I’ve been blogging on Splodz Blogz for nearly a decade, but rarely do I mention my professional life on here. Splodz Blogz is my hobby, my creative outlet, an opportunity to tell the story of my life away from the work environment that takes up my nine to five (and more). But along comes an event that is so relevant to both my professional and my personal development that I simply can’t keep them apart any more.
Comms Unplugged is a not-for-profit comms person’s retreat and opportunity to connect and develop in a unique setting. And by unique they really mean it; unlike most conferences and networking events run in pretty much any sector, where you are based in a moderately fancy hotel with fluorescent lights, PowerPoint presentations and sweets on the tables, this one is run in a field in Dorset, where delegates camp, the breakout rooms are marquees, and the food is street style. I’ve had my eye on the event since it began in 2017, liking the idea of combining my professional work with my love of the outdoors, and am very thankful to my employer for allowing me to attend this time around.

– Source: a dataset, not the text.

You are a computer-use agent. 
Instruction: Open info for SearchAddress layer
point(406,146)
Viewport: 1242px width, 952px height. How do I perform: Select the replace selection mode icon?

The premise is that we communicate for a living, and so in order to find the peace and calm needed for personal and professional development, we have to take a break, step back from everything, and put in some effort for our own sake. There were no projectors, no screens, no work phone calls being taken halfway through sessions, no stuffy conference rooms, no suits and ties, no formal dinner, and no flip chart paper-based breakout sessions. Being based in a field in the middle of nowhere, with little or no mobile phone signal, means you really have no choice but to engage with what is going on fully – and that has to be good.
The sessions over the three days were all very different to each other. Some had a definite leaning towards professional development, some were very much more about the personal side of things, but every single one came back to an element of good communication – like a series of object lessons one after the other with the same overall message. We had sessions on organisational culture and change, being unconsciously disruptive, “feel good” photography, having big conversations and preparing for big moments, and mental health (an amazing talk by Jonny Benjamin I certainly won’t forget in a hurry) – and these were just the sessions I chose to attend, there were others such as the one on having a good relationship with the BBC that looked equally as interesting, but you can’t be in more than one place at a time. The theme running throughout was one of storytelling, and being disruptive in that storytelling, whether that be telling your own personal story in order to help others grow and develop, or not being afraid to use your personality when communicating for work.
The event is hugely self-indulgent in a lot of ways, especially if you’re like me and love any excuse to go camping and spend lots of time outside. The message of the outdoors being good for our physical and mental wellbeing was one that aligned fully with my values. Add the fact that I was “at work” but was not checking my emails or looking at my phone meant it didn’t really feel like work at all a lot of the time. It was a real mix of serious professional development workshops and opportunities for personal reflection, which absolutely have to go together if the desire to improve and progress is to become a reality. And it was an opportunity to look in places other than textbooks for communications learning…
On the Saturday morning we went on a bird watching walk. We were each armed with a pair of binoculars and followed our very knowledgeable local guide for a couple of hours around the woodland and healthland of this part of Dorset. We saw Goldcrest, Firecrest, various Finches and Thrushes, a Buzzard, a Raven and a Kestrel. I think the Kestrel knew we were watching as it swooped down right in front of us, caught a lizard, and took it up into a tree within easy watching distance to eat it. Most importantly, we learnt about how birds communicate with each other and with us; at this time of year (early September), birds other than Robins don’t sing much – their communication is saved for danger calls as they work hard in their nests and gathering food. Like I say, a communications theory object lesson at every turn.
The biggest benefit for me in both my personal and my professional life was the opportunity to network with other people in the communications business – actually meet, chat to, and get to know. As an introvert, someone who will do everything to avoid networking situations, I can’t stress how huge that actually is. At a normal conference I’d have happily hidden in my room, or more likely gone out for a walk in the local area to get some outdoors time, rather than sitting in the lounge trying to find answers to the inevitable meaningless questions of small talk. But Comms Unplugged put that uncomfortable-for-me situation in my natural habitat, and in that sense it was genuinely the best professional learning event I have ever been to.
I came home with a lot of personal takeaways, a long list of things to try at work to up my game there, and even a potential communications development workshop idea of my own that might see the light of day at some point in the future. And, probably most importantly, a whole bunch of new friends and colleagues who have already proved their worth by answering questions, giving advice, and providing mentoring to myself and others in the weeks since we met.
Thanks to Darren, Georgia and Sally for putting on such a great event. I very much hope to return in 2020 for more field action…
If you’re reading this because you work in the communications profession, you should get 10-12 September 2020 in your diary. I’ll see you there.